Monday, January 12, 2009

When you fail to plan, you're probably asking me to draw something for you

I've been doing some master planning for a medical clinic facility in Denver, but it's unlike any master planning I've ever done.  Usually, master planning for a medical building or a campus involves drawing big, general-looking colored shapes and saying "the clinic goes here and the research facility goes here" or "radiology will go on this floor and admin will go on this floor when the women's clinic moves to this other building over here" and so on.  This master plan, however, is really specific, which is...odd.

First off, the clinic recently had an ADA survey and report done by some consultants who evidently do ADA reports for public buildings.  The report explained what was in compliance (this room works, nicely done), what was kinda in compliance (i.e., flip this door out of the room and you're golden), and what was totally not in compliance (dear God, either remodel this or quit calling it a toilet room).  Second, the facility knows they have some flow and space issues, such as having the wound care exam rooms too far away from the waiting room.  Third, the facility is indeed considering moving certain departments in and out of the clinic building into some other buildings they own.  

Fourth and most importantly, they need someone to help them figure out what moving things around could/would look like so that they can get a contractor to price it and then possibly build it for them.  So, instead of drawing big colored blocks, I'm actually moving rooms around and checking for accessibility clearances around toilet fixtures in the plans.

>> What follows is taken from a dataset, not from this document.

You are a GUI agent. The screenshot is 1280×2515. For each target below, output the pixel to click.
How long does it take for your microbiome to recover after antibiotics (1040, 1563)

What's even weirder is that the higher-ups at the clinic's facility planning department don't want us to talk to any of the department's users about these changes.  This is exceptionally unusual--we generally ask the users of a department questions if we're going to remodel it, especially if the remodels are intended to improve clinical flow.  Evidently, the facility managers/directors don't want too much input from the users at this point because a simple what-can-fit-where exercise may turn into a full-blown design project.  Still, it's weird, and it leaves us flying blind.  We're having to guess what rooms can be demolished and what can stay, what offices can turn into exams, and what spaces are too big or too small.  

Usually, we guess wrong.

1 comment:

Anonymous said...

The higher ups will not let you talk to the users? This looks rather Dilbert to me. Do any of the higher ups have pointed hair?